• [Passage given]
···
There is another property that users want from version control systems, and that is commutation. Matrix multiplication rarely commutes¹. In Git, commutation is usually simulated using branches and rebase: indeed, rebasing a branch A on top of another branch B really means commuting the commits of A since the divergence between A and B, and the commits of B since the divergence. However, that commutation isn’t perfect, since the commits must change their hash when rebased.

Things are simpler in Pijul, because any two changes that could have been written independently always commute, meaning that if the two changes could be written without knowledge of each other, they can be applied in any order.

This of course raises a potential concern:

If I can apply $A$ and $B$ in any order, how do I know which order is the right one?

In Pijul, this question does not matter: both orders will yield the exact same result, the only difference is that the log will list the changes in the order in which they were applied. And I’m not saying that it doesn’t matter because I’m careless, but because it truly is the same thing.

I disagree: it does matter, I still prefer to have a “linear” order for my changes/commits.

Indeed, everybody wants to see the order of operations in a repository, for many reasons. For example:

We want to keep a record of the operations performed on our repository.
We want to go back in time.

And in fact, Pijul allows you to do exactly that, but in a more rigorous way than Git. Indeed, take the scenario where Alice and Bob work together, Alice makes a change $A$ while Bob makes $B$. When they put their work together, Alice applies Bob’s change, resulting in the log $AB$, while Bob applies Alice’s change, resulting in the log $BA$. In this case, there is no “true” linear history, since they worked on different things, and took different steps at different times. However, both of them want to be able to go back in time, step-by-step, and not just “step-by-step-according-to-Bob’s-order”.

Commutation and massive repositories

One of the biggest challenge for Pijul up to the recent releases was scalability: even modestly-sized repositories like Pijul’s source code would use a lot of disk space. This was even more disappointing since, as I’m about to explain, commutation was supposed to allow it to scale to gigantic repository sizes… in theory. The same problem also made massive tests impossible, meaning that getting past the “0.x releases” seemed more and more impossible as time passed.
···
• [Entries]
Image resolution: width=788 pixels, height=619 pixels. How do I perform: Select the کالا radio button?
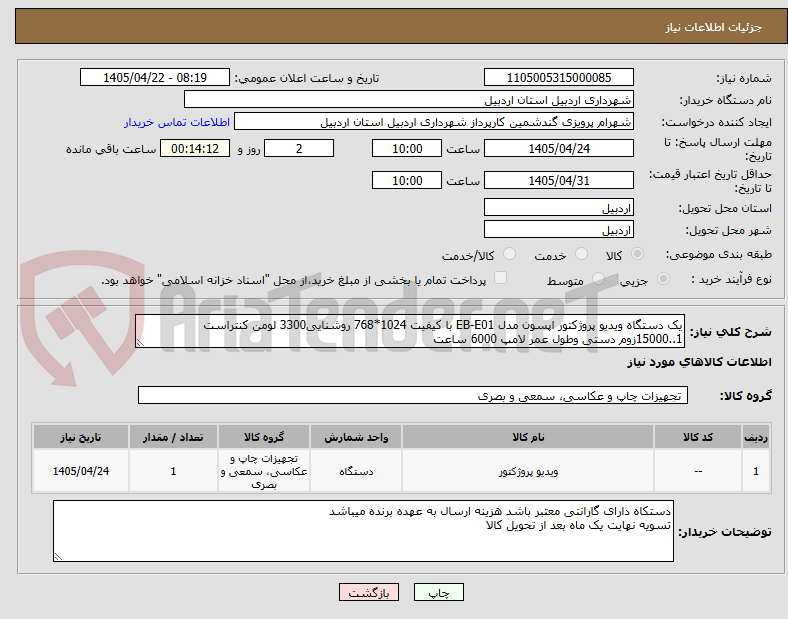point(637,254)
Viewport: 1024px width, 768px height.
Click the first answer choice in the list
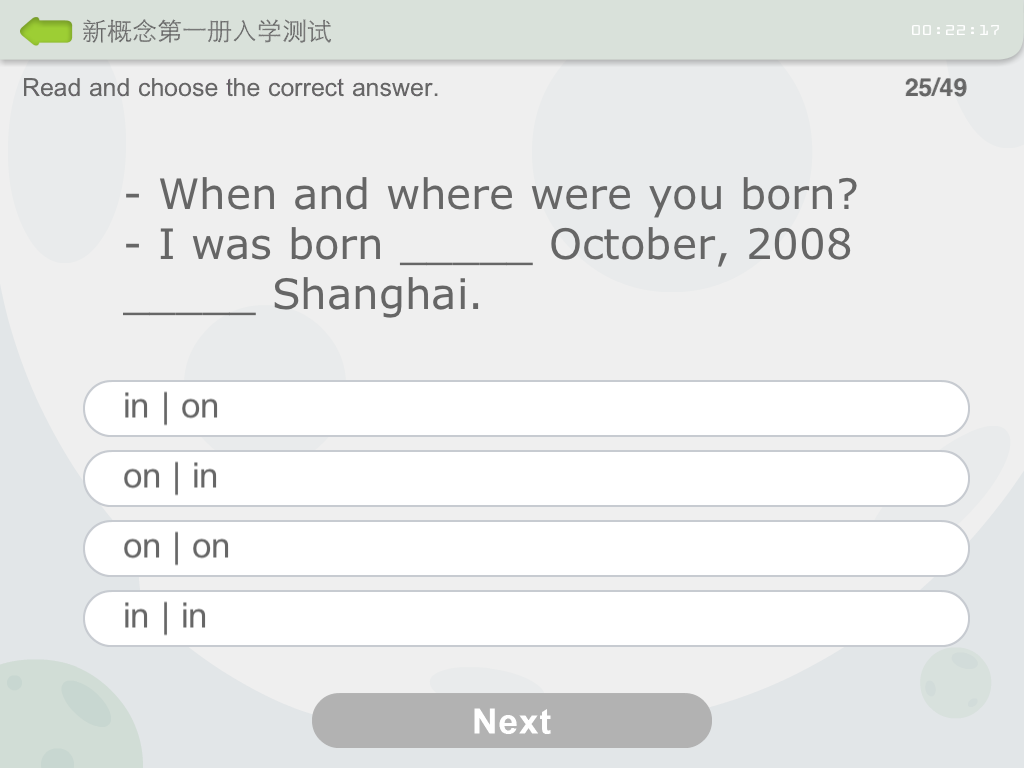[525, 408]
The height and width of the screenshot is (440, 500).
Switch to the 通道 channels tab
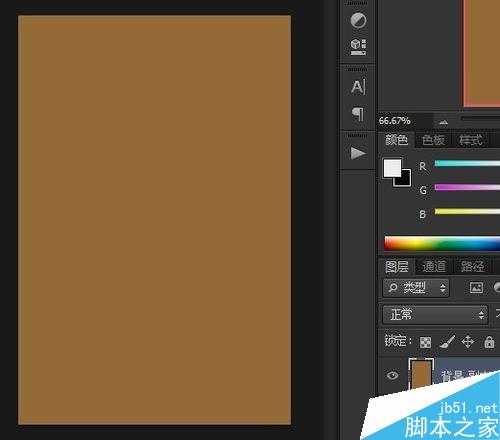click(434, 266)
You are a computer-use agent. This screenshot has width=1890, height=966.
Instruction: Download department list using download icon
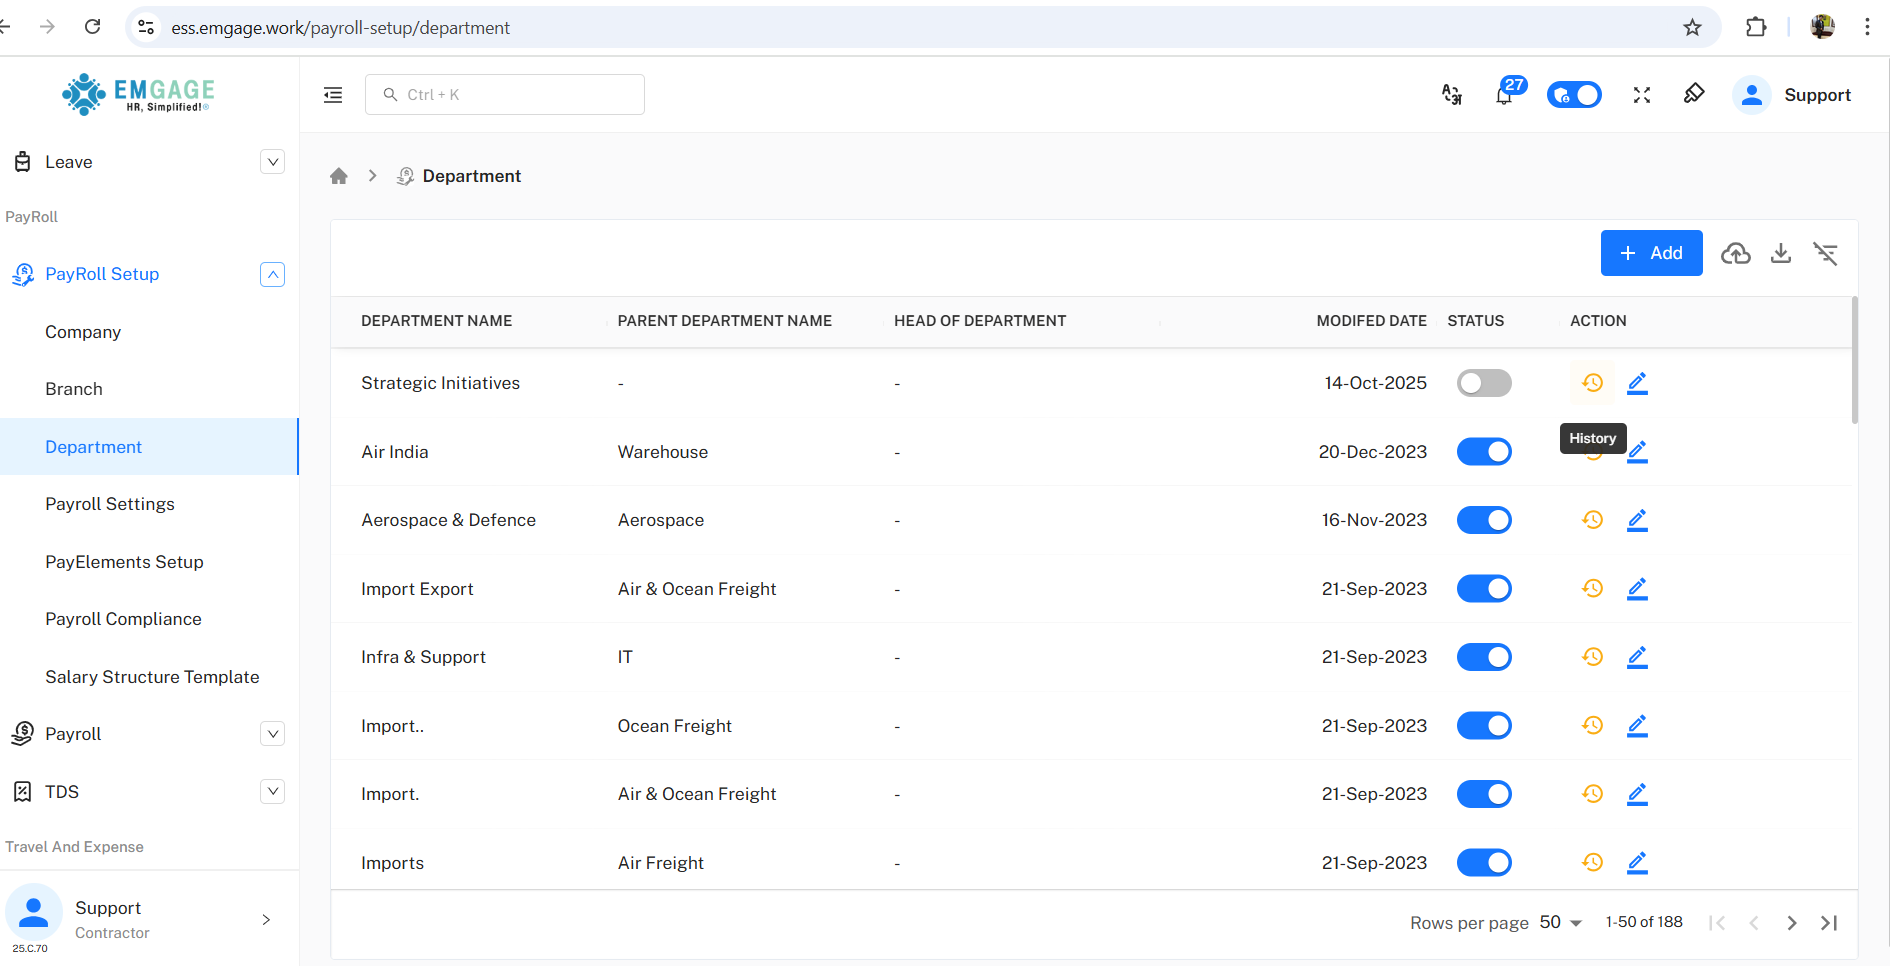(x=1781, y=254)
···
From the passage on commutation in Pijul above, return word for word the stretch that begins with "In Pijul, this" and ends with "the same thing.".

• [Result of the task]
In Pijul, this question does not matter: both orders will yield the exact same result, the only difference is that the log will list the changes in the order in which they were applied. And I’m not saying that it doesn’t matter because I’m careless, but because it truly is the same thing.